Note that your CNN link made 1618 requests as I read the article???
Thanks again.
Screenshot of Chrome:
Yes, but since the excerpts provide testimony (even by CNN) that exposes antifa then reading the whole article is really not necessary, and in this instance it waters down the case. But did any of those 1618 requests vote for Biden?
I was joking about ‘Morning Wood’, (You know, early morning erections?), not floating, not any sort of sadness towards Natalie. Got it?
Ruben Clamo’s strange daughter.
YES! I did that first thing to establish a baseline.
And was surprised by the differences; guessing, the more crap being sold the higher the number, also more non text components add to the total.
The totals are not always the same between Chrome and Firefox.
On this thread, Chrome shows 7, Firefox 6. FF does not list ‘common.css’; on this thread.
Running Chrome and FF side by side.
I’m using a big old HP Z420 dual xeon workstation with 2 monitors and Ubuntu 20.04, helps to keep the house warm.
Not a computer guy, but it was provided by my employer, when I retired they said,return the drive and keep the rest.
Thank you again, this is interesting stuff! (Yes, I’m easily amused)
Have a happy Thanksgiving!
Yes, and which is one reason more bandwidth and PC power is needed as years go on.
The totals are not always the same between Chrome and Firefox.
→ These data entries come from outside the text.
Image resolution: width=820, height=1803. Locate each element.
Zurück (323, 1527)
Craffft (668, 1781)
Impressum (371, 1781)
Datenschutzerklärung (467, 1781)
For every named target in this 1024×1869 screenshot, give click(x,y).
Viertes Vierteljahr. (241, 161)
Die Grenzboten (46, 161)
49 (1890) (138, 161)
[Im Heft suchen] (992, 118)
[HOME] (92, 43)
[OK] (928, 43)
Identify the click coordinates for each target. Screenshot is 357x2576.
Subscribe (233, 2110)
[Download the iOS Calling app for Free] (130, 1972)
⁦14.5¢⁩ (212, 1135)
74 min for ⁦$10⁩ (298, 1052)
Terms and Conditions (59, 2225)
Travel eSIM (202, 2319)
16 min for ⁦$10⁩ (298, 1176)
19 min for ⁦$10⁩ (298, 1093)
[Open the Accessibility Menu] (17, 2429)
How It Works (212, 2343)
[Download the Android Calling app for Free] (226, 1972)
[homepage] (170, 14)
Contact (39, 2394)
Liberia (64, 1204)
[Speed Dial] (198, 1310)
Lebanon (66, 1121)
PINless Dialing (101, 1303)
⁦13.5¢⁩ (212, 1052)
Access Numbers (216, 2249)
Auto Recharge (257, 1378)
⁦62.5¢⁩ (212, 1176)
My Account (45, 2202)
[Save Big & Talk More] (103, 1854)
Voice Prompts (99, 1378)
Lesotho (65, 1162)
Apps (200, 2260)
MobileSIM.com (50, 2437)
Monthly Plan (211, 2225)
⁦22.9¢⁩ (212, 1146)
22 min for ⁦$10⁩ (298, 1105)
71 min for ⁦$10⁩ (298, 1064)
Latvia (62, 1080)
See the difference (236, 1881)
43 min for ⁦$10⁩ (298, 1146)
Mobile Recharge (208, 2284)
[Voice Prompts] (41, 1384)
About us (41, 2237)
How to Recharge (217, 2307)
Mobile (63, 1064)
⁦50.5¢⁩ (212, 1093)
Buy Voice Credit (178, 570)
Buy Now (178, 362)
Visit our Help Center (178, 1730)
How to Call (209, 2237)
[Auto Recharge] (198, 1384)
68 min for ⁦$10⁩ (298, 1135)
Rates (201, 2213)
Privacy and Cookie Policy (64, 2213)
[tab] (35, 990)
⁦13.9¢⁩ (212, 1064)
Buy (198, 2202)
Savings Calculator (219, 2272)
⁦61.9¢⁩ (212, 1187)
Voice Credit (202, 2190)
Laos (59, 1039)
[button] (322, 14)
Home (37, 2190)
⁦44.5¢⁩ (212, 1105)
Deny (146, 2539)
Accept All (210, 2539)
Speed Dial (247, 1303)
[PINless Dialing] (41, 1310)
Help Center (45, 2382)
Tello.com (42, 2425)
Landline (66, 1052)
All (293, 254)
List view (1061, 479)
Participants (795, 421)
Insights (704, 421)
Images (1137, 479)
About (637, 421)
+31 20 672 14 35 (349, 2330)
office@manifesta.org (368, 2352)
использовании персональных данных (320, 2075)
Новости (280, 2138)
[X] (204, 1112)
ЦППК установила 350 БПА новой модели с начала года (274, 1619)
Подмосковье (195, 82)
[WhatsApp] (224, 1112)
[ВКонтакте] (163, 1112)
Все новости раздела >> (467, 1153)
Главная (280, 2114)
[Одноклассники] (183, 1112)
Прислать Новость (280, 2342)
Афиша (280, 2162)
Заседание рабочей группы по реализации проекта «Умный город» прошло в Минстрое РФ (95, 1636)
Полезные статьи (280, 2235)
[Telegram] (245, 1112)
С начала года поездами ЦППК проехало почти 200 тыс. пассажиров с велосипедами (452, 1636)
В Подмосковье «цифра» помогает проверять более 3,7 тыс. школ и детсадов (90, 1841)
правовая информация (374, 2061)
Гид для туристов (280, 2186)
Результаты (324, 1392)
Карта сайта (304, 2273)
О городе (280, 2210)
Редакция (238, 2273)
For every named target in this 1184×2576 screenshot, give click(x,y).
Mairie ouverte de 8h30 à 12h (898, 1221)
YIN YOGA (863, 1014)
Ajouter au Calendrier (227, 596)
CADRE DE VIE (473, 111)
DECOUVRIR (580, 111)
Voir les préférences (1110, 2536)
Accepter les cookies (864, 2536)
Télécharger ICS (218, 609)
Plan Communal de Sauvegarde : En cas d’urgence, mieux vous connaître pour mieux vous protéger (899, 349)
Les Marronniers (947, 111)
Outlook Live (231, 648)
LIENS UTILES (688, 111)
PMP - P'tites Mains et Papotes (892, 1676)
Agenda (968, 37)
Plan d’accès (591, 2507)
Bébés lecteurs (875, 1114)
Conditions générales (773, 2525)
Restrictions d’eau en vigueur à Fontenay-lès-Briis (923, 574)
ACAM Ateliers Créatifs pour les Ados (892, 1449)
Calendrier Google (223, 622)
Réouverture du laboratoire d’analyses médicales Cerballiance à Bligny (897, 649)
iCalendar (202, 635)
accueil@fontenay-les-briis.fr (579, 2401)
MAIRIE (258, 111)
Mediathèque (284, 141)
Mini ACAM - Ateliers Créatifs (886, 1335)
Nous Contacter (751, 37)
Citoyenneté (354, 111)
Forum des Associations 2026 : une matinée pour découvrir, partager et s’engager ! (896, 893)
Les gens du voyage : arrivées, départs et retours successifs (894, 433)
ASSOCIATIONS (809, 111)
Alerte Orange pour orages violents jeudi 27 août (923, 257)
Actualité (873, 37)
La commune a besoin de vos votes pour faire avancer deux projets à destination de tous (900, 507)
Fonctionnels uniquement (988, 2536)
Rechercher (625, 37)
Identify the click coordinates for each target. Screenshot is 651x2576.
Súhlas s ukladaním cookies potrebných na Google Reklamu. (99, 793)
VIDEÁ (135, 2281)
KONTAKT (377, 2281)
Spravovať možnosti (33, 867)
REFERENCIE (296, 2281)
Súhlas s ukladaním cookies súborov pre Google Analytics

On this thread, Chrome shows 7, Firefox 6. FF does not list ‘common.css’; on this thread.
In either case it is quite the contrast btwn FR and ad sites. www.breitbart.com shows over 100 requests in 30secs if you scroll.
Running Chrome and FF side by side.
At least. I have to use FF quantum portable if I want to also use FF legacy ESR, but i also run Chrome portable. That way it is all together can be transferred rather easily. Thank God.
’m using a big old HP Z420 dual xeon workstation with 2 monitors and Ubuntu 20.04, helps to keep the house warm. Not a computer guy, but it was provided by my employer, when I retired they said,return the drive and keep the rest.
Looks pretty good for its age if this is right. I have Linux on a rig that is mainly just used for the Internet. The one I am using is W/10 Pro (from a $30.00 upgrade to a retail channel W/8 years ago) on a home built rig. Thank God for what we can get and do.
Thank you again, this is interesting stuff! (Yes, I’m easily amused) Have a happy Thanksgiving!
Yes it is interesting, and have a good Thanksgiving indeed. Much to be thankful for.